Cristóvão Feil, sociólogo
Duas notícias que saíram no mesmo dia nos jornais brasileiros na semana passada precisam ser relacionadas entre si para darem sentido diverso do que podem representar, se lidas de forma isolada. São essas duas notícias:
1ª) Montadoras enviaram do Brasil para as matrizes, até setembro, US$ 4,8 bi. Essa notícia saiu no jornal O Globo, do Rio.
2ª) Banco do Brasil socorre montadoras com R$ 4 bi, notícia que saiu no O Estado de São Paulo, de São Paulo, na última quinta-feira (06).
Montadoras são as fábricas de automóveis multinacionais que produzem veículos no Brasil, alimentando o nosso rodoviarismo hipertrofiado, seja no transporte de mercadorias pelas estradas, seja no transporte individual e coletivo nas áreas urbanas do País.
O governo Lula já está no sexto ano e ainda não apresentou nenhum projeto concreto para modificar essa situação calamitosa no Brasil. Automóveis são despejados aos borbotões todos os anos nas cidades e estradas. As cidades estão saturadas de veículos, sem nenhuma política de planejamento centralizado para transporte coletivo urbano alternativo. As estradas são precárias e insuficientes para atender a mobilidade de pessoas e mercadorias, e igualmente não há nada que garanta que em dez anos não estejamos comentando aqui mesmo problema, apenas agravado pelo completo colapso das cidades e o caos nas rodovias.Enquanto isso, repito, um banco público, o Banco do Brasil, injeta R$ 4 bilhões nas fábricas de automóveis. País rico e com tudo o mais “resolvido”, acontece isso. Quer dizer o governo injeta R$ 4 bi na mesma hora em que as montadoras transferem para as suas matrizes nos Estados Unidos, no Japão e na Europa cerca de US$ 5 bi. É, vamos convir, uma situação esquizofrênica.O Brasil carece de projetos urbanísticos para as suas metrópoles. Mas também para suas cidades médias e pequenas. Vivemos em uma era do endeusamento do dinheiro e do automóvel, onde os carros representam muito mais do que realmente são, pois são símbolos transcendentes de status social, poder e identidade com as tecnologias do nosso tempo. Com a crise internacional e a recessão econômica que está por vir, nós poderíamos pensar em mudar nossos paradigmas de vida.

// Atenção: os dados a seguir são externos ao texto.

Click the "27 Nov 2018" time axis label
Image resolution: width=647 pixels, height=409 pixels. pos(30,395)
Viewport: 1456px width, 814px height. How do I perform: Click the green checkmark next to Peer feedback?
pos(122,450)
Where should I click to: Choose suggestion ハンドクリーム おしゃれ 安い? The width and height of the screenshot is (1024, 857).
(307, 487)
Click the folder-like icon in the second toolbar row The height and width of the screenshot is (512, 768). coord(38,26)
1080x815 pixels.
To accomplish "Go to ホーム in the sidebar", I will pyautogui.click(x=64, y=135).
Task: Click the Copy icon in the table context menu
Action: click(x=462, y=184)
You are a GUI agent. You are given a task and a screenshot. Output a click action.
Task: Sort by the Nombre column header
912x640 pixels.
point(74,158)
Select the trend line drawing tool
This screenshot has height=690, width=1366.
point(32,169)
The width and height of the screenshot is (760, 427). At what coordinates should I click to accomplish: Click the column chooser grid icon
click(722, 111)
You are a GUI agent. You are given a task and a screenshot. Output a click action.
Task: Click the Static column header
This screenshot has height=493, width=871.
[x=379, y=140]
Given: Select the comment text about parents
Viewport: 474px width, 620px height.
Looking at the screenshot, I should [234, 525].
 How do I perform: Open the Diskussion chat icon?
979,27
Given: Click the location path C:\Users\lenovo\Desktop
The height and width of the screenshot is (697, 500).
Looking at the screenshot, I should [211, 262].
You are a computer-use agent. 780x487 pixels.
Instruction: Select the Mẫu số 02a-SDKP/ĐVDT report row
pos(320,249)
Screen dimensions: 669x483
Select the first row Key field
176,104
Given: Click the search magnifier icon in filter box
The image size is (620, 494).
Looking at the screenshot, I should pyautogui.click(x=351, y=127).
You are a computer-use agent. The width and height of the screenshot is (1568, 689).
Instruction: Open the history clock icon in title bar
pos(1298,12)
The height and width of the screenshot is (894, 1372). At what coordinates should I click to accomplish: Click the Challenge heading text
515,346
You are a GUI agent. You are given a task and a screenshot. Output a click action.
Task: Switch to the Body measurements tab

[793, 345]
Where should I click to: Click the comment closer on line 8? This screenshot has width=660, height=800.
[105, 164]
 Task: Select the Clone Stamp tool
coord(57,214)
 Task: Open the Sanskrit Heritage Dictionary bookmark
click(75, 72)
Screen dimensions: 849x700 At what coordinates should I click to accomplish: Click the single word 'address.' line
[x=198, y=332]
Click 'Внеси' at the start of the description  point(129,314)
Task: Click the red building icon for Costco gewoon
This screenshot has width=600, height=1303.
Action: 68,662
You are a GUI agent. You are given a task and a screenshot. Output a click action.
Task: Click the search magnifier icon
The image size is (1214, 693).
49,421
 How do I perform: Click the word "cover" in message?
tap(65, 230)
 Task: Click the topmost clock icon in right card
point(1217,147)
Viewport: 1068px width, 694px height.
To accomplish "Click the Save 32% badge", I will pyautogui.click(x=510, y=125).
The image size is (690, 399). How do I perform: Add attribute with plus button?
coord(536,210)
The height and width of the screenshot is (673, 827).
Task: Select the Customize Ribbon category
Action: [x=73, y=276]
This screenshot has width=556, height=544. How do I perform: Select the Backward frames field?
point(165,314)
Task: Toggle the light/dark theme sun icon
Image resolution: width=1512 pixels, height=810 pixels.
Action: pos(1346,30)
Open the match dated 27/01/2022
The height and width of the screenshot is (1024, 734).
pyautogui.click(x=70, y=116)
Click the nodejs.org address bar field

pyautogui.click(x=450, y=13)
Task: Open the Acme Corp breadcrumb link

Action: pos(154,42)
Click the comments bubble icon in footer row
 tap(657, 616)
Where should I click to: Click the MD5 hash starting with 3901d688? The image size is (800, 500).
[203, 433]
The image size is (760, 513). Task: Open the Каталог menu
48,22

Uma dessas mudanças sem dúvida deve ser a do papel do automóvel em nossas vidas. Essa mercadoria divinizada e sacralizada deve ser objeto de contestação e já devemos começar a pensar em alternativas ao transporte individual representado pelo automóvel. O governo Lula bem que poderia começar a pensar nisso e oferecer novos caminhos para o nosso futuro.